When Jenkins come home, I often coaxed mother to run about and see some of the
neighbors' dogs with me. But she never would, and I would not leave her. So,
from morning to night we had to sneak about, keeping out of Jenkins' way as much
as we could, and yet trying to keep him in sight. He always sauntered about with
a pipe in his mouth, and his hands in his pockets, growling first at his wife
and children, and then at his dumb creatures.
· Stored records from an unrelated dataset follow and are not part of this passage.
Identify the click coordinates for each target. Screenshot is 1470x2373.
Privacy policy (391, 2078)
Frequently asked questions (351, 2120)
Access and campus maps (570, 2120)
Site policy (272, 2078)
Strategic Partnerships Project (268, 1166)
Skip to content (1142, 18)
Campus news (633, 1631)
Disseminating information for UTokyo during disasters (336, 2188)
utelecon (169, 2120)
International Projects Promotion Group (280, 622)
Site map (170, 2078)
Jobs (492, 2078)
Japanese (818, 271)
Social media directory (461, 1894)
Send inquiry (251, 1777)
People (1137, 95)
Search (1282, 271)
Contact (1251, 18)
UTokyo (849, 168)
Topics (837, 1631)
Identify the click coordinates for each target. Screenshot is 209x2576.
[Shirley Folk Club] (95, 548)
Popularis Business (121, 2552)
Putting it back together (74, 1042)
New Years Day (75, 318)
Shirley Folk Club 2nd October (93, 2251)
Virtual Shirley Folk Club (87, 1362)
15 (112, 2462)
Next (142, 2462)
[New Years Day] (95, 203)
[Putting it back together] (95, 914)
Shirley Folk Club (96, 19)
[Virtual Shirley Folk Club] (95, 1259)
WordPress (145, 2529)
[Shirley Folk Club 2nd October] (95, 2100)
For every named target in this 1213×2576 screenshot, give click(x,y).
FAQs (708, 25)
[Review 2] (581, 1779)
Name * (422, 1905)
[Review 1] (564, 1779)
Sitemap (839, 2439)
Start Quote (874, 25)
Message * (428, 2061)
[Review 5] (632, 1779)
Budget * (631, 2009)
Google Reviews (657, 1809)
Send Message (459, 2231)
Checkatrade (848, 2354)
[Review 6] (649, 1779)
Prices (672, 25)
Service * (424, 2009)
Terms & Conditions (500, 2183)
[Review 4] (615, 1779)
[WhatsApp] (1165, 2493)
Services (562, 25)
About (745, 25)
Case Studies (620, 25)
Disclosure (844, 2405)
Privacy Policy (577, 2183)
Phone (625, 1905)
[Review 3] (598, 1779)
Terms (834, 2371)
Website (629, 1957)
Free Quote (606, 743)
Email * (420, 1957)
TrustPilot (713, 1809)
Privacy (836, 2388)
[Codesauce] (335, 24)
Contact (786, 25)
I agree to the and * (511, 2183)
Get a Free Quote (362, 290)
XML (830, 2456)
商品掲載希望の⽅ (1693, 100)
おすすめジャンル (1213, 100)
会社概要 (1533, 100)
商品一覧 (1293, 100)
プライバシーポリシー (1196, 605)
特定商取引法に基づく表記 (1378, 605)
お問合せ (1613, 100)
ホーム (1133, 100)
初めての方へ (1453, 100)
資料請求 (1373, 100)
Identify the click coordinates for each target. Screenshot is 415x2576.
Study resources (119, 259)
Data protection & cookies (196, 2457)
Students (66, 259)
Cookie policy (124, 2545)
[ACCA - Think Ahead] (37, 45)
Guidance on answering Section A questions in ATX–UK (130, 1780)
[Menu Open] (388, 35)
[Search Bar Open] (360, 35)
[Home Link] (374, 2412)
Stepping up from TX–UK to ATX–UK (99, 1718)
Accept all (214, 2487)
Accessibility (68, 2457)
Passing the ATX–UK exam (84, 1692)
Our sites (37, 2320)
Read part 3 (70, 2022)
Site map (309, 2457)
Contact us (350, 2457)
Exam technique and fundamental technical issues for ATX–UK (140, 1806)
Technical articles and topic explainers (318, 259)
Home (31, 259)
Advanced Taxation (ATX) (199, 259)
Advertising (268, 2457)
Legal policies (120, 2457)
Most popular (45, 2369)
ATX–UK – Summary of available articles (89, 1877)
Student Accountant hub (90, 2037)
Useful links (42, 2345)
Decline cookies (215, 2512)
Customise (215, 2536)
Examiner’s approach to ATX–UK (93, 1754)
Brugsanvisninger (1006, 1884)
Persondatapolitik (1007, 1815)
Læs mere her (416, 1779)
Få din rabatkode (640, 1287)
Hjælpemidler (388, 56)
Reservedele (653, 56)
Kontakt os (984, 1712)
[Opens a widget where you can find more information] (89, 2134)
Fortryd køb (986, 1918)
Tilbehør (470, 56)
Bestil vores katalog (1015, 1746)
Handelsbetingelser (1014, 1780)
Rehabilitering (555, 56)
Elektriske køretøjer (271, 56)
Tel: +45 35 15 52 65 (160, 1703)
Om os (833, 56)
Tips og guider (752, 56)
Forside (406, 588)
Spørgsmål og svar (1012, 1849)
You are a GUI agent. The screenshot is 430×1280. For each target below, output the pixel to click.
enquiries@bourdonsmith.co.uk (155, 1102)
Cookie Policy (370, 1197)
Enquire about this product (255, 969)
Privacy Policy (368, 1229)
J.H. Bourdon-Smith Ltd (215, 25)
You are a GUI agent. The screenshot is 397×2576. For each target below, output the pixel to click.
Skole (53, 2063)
I have not told what became of my brothers and sisters. One rainy day, when we
were eight weeks old, Jenkins, followed by two or three of his ragged, dirty
children, came into the stable and looked at us. Then he began to swear because
we were so ugly, and said if we had been good-looking, he might have sold some
of us. Mother watched him anxiously, and fearing some danger to her puppies, ran
and jumped in the middle of us, and looked pleadingly up at him.

It only made him swear the more. He took one pup after another, and right there,
before his children and my poor distracted mother, put an end to their lives.
Some of them he seized by the legs and knocked against the stalls, till their
brains were dashed out, others he killed with a fork. It was very terrible. My
mother ran up and down the stable, screaming with pain, and I lay weak and
trembling, and expecting every instant that my turn would come next. I don't
know why he spared me. I was the only one left.

His children cried, and he sent them out of the stable and went out himself.
Mother picked up all the puppies and brought them to our nest in the straw and
licked them, and tried to bring them back to life; but it was of no use, they
were quite dead. We had them in our corner of the stable for some days, till
Jenkins discovered them, and swearing horribly at us, he took his stable fork
and threw them out in the yard, and put some earth over them.

My mother never seemed the same after this. She was weak and miserable, and
though she was only four years old, she seemed like an old dog. This was on
account of the poor food she had been fed on. She could not run after Jenkins,
and she lay on our heap of straw, only turning over with her nose the scraps of
food I brought her to eat. One day she licked me gently, wagged her tail, and
died.

As I sat by her, feeling lonely and miserable. Jenkins came into the stable. I
could not bear to look at him. He had killed my mother. There she lay, a little,
gaunt, scarred creature, starved and worried to death by him. Her mouth was half
open, her eyes were staring. She would never again look kindly at me, or curl up
to me at night to keep me warm. Oh, how I hated her murderer! But I sat quietly,
even when he went up and turned her over with his foot to see if she was really
dead. I think he was a little sorry, for he turned scornfully toward me and
said, "She was worth two of you; why didn't you go instead?"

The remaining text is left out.